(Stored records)
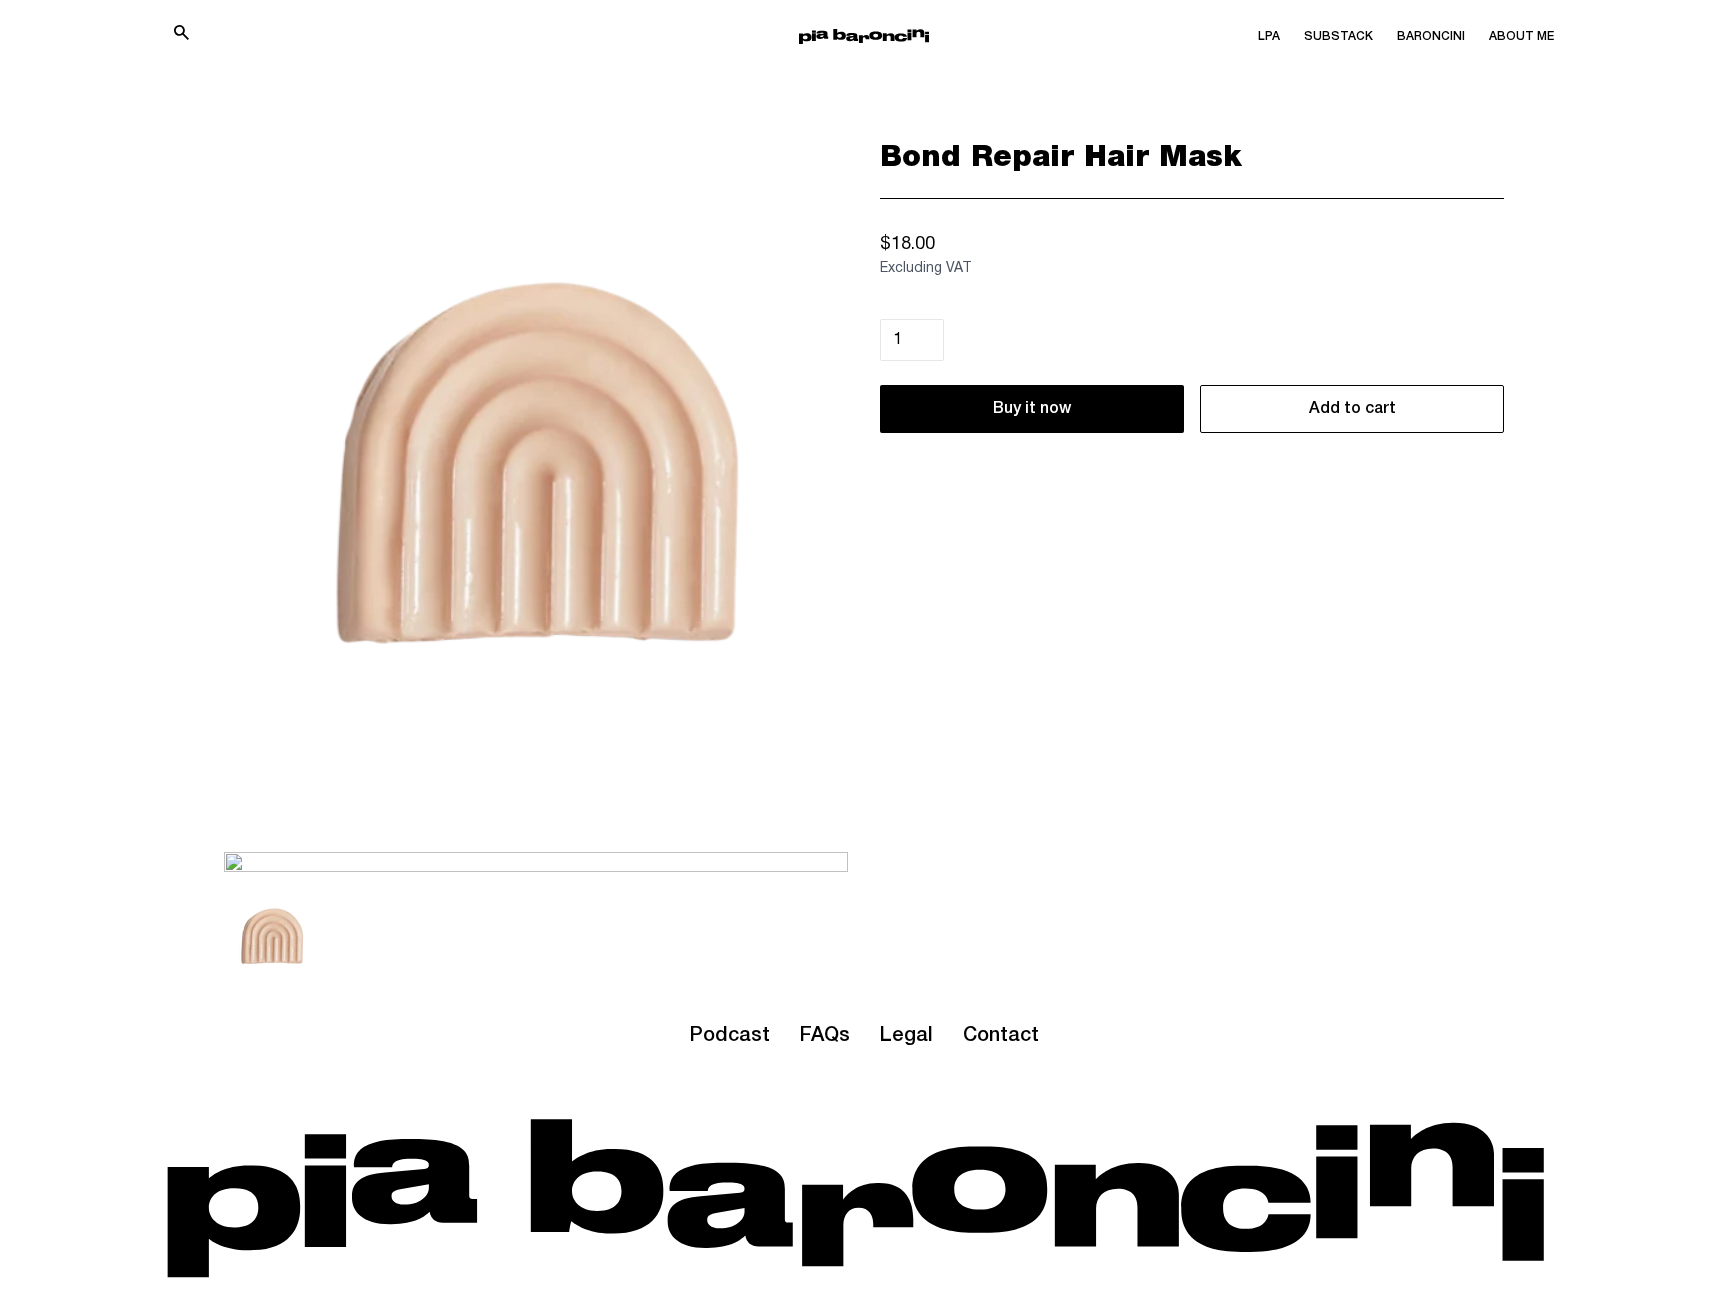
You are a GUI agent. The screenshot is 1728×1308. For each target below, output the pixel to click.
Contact (1001, 1036)
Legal (906, 1036)
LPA (1269, 36)
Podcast (729, 1036)
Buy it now (1032, 409)
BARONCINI (1431, 36)
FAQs (825, 1036)
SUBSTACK (1338, 36)
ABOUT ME (1521, 36)
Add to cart (1352, 409)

What is being asked:
The entries above should be retyped exactly, minus any pictures.

Written response:
You are a GUI agent. The screenshot is 1728×1308. For each target below, output the pixel to click.
Contact (1001, 1036)
Legal (906, 1036)
LPA (1269, 36)
Podcast (729, 1036)
Buy it now (1032, 409)
BARONCINI (1431, 36)
FAQs (825, 1036)
SUBSTACK (1338, 36)
ABOUT ME (1521, 36)
Add to cart (1352, 409)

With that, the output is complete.